[{GRaViTY}]

{{heartless}}

Posted in fed-up, forgiveness, im so over it, life's a game, Tae' by Tanae' A. on April 10, 2008
after a while, when one person is hurt and walked over enough they close up. they shut down, put their heart on lock and vow to never ever trust again. after being lied to, cheated on, messed over, abandoned and left alone a person would understandably chose to give up. how much hurt does one person live thru before they become heartless?? ii never wanted to be that person. ii always said, every time ii got hurt, that ii would pick up the pieces and continue on. ii promised myself that ii would always have a heart and ii would always care but ii lied. ii took the heat, ii got thru it and the finished product was there but someone decided to put the icing on the damn cake a tad bit too soon. so guess what:: im over it. tae’ no longer has a heart. tae’ no longer has feelings. tae’ is a closed book. ii forgave everyone that has ever done me wrong, ever lied, cheated, stole, used, or manipulated…i forgave. but im angry, pissed and just plain enraged…forget about the hurt, hurt went out the door along with my heart…im just plain mad. ii was once the nice lil good girl that was there no matter what, and ii was always the one you called, or the one that gave and broke my damn back for you but no more…im thru loving, im thru helping, im thru being there for anyone so here is my apology. ii say sorry to the ones to come that are true because ii will never open my heart again. in 20 [[and a half]] years ii have seen more hurt than anyone should ever see so the shop is shut down…say what you will, think what you want…but until you walk in my shoes and live thru the hurt i lived thru and do what i have done only to have every good deed unappreciated dont judge me. im a heartless chick and i HATE every cunt that wronged me.

but i already knew that

chaos:: that is the one word that describes my entire existence. ii know that every single aspect of my life is pure chaos but somehow ii have managed to find peace in the midst of it. this perhaps, is the reason why ii continue to try to make plans that will never go thru. there’s always something that ii want to do and yet there is always something [[or someone]] that stands in the way of that. so why do ii continue on this useless cycle of making plans and having them shot down?? i dont really know. but ii know everytime ii make the plans that they will never come out the way ii want them to. so this comes as no surprise… ill be home this weekend all by myself. ii misses my shink already. ::tear:: it just sucks to know that she wont be home when ii get there and she wont be there when ii wake up in the morning. she wont be there to tell me which outfit looks better for church or to make me late for dance practice on monday. im PLANNING to buy a car tomorrow and she wont be here for that either. funny thing is, ii know that for some reason ii wont get a car tomorrow and yet ill still insist on waking up way too early in the morning to go look at what they have. then ill be mad and ill write another post about how nothing goes my way. so in order to avoid all of that ill let you all know now that my PLAN is to get a car but we all know that wont happen so ill grab hold of my attitude now and ill let my frustrations out while i have the time. nothing goes my way, but, we all know that right?? lol

some things have to change…

Posted in life's a game by Tanae' A. on December 20, 2007

this may be a bit angry but its okay cause right now im mad as hell but this is how i feel so…

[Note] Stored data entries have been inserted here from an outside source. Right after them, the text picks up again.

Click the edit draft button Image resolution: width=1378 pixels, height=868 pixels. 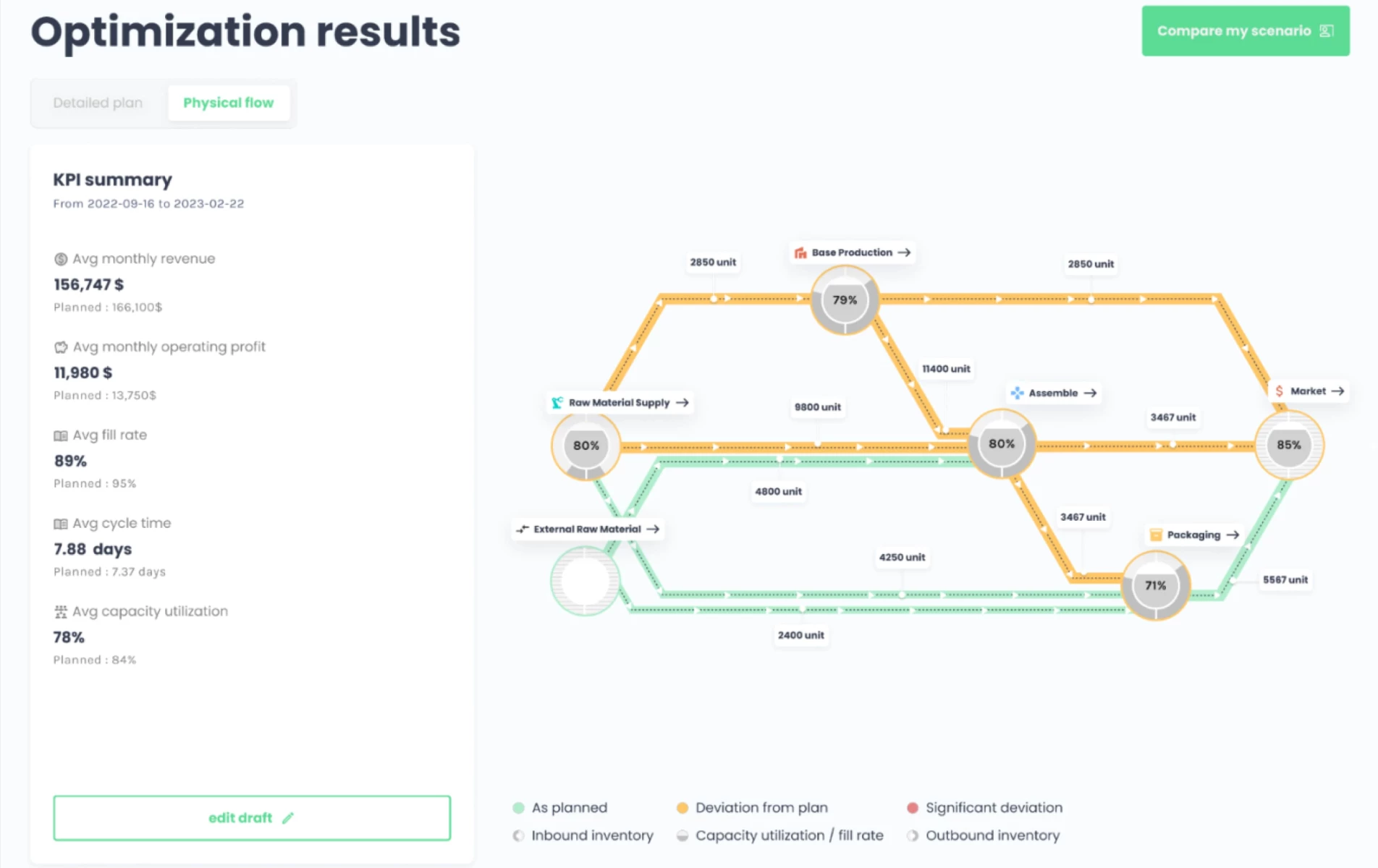click(252, 818)
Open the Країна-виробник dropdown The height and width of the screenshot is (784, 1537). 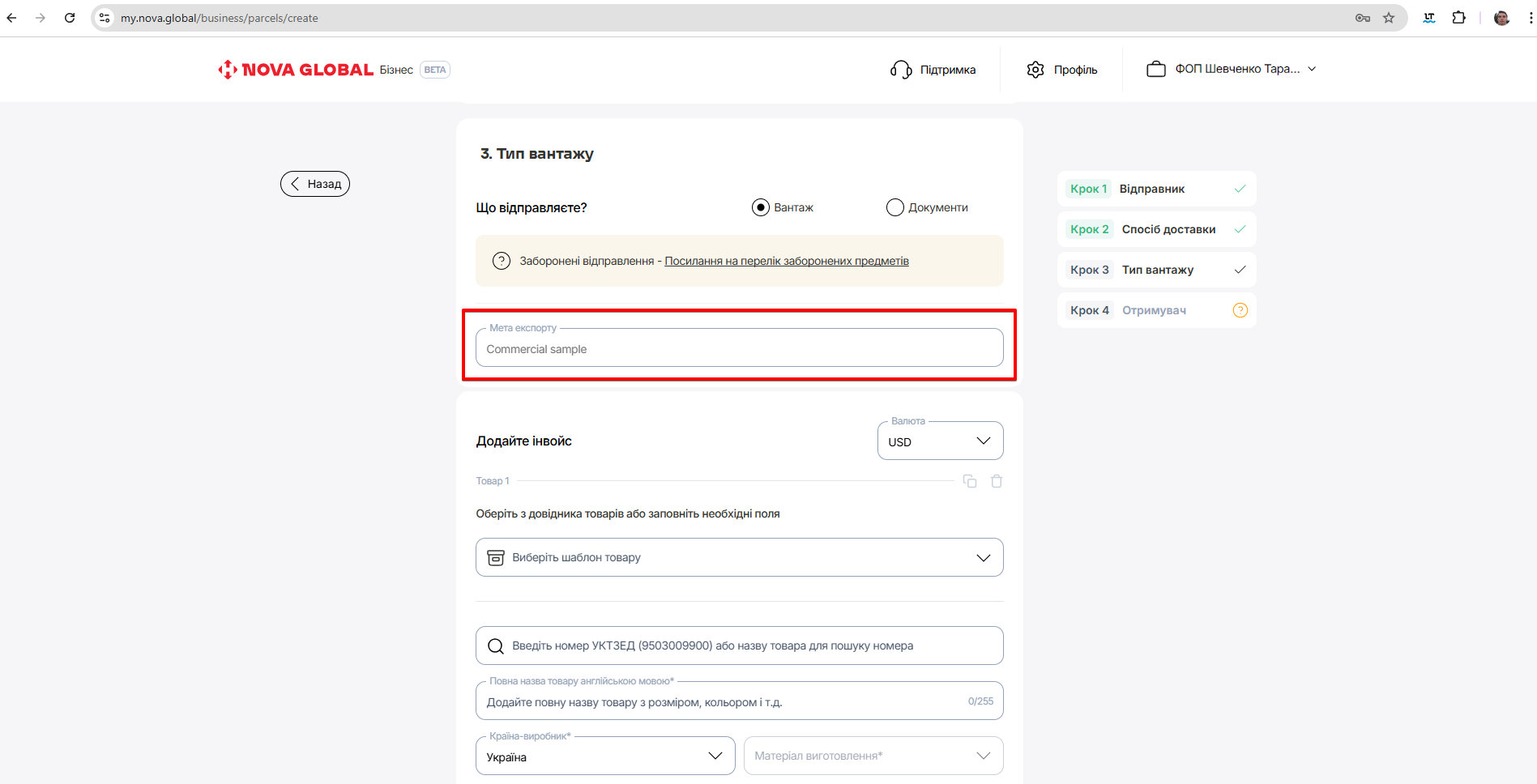coord(604,756)
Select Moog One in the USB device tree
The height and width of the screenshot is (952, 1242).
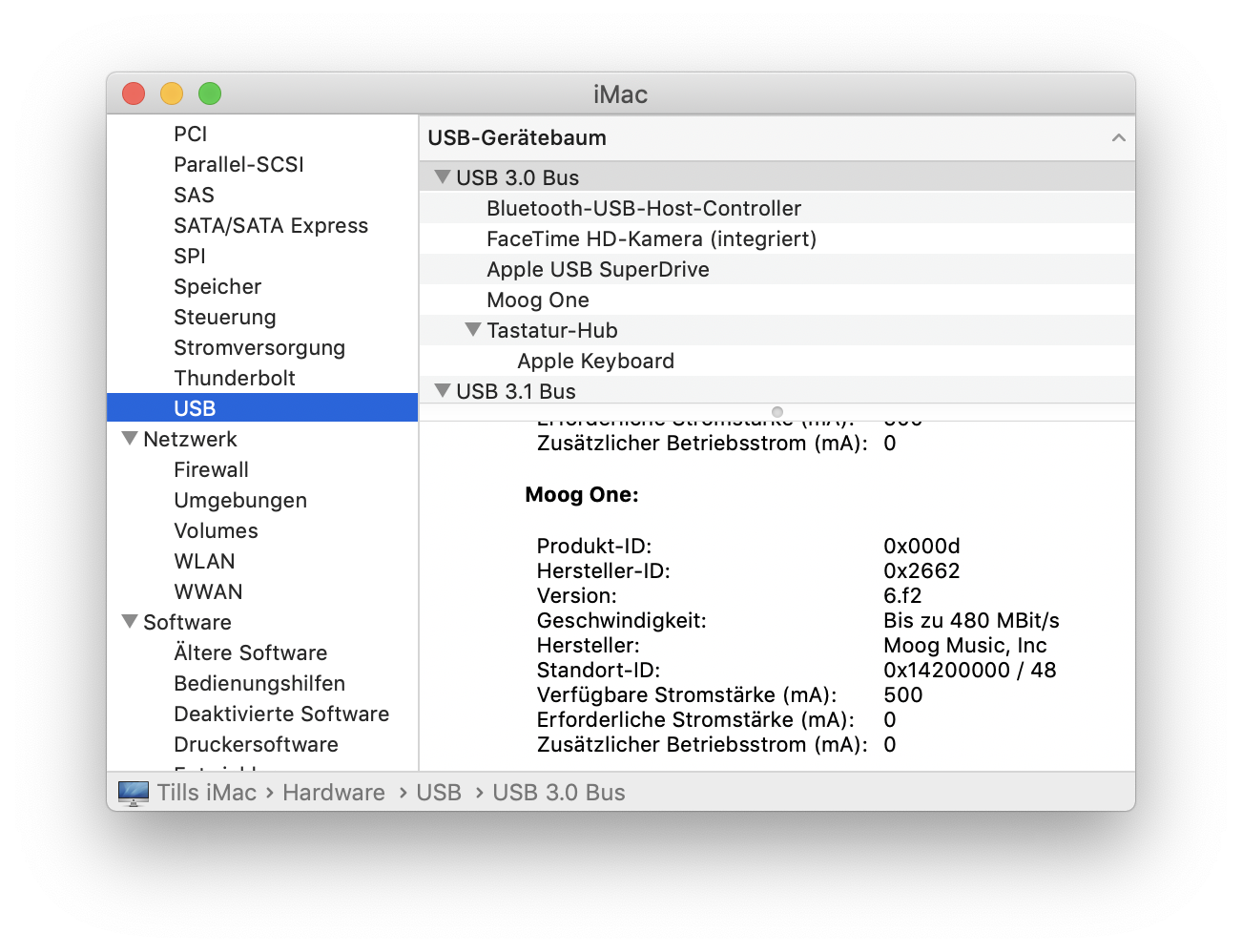[x=537, y=300]
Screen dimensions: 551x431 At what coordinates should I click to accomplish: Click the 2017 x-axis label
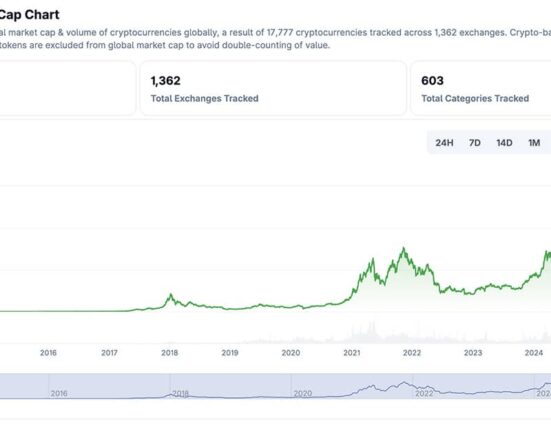(109, 353)
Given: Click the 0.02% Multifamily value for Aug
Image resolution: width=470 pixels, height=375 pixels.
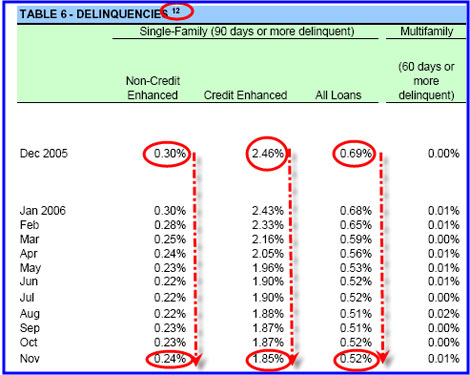Looking at the screenshot, I should [444, 314].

I am really to the point now where I’m bout to say eff it all. Seems to me like shiesty chicks is always the ones to get to the top so I’m bout to roll with the best of em. Sure, I have always been a manipulator ~no lie~ I have used plenty of people to get what I want but the people that I have used dont feel an ounce of pain so it doesn’t matter. And besides that was the old Tanae’… now things have changed for the better. I guess thats a good thing but not in my book. Seems like once I start really changing for the better I get walked over like a damn boardwalk so I’m to take these suckers 4 a lil trip. The game has just changed… im on some new shyt. Every single dude and chick that trying to play me is going to get played. I’m gonna get what I want from them and then they can stand on the side looking in cause I’m tired of being the damn bench warmer…I got my head in the game. I know how to be shiesty and its really sad that I have to go to this extreme but I’m tired of being a pawn in their game. I’m gonna get them back ten times worst than they came at me and then we’ll see who really gets played. I wont play the dummy anymore so somethings just gosta change.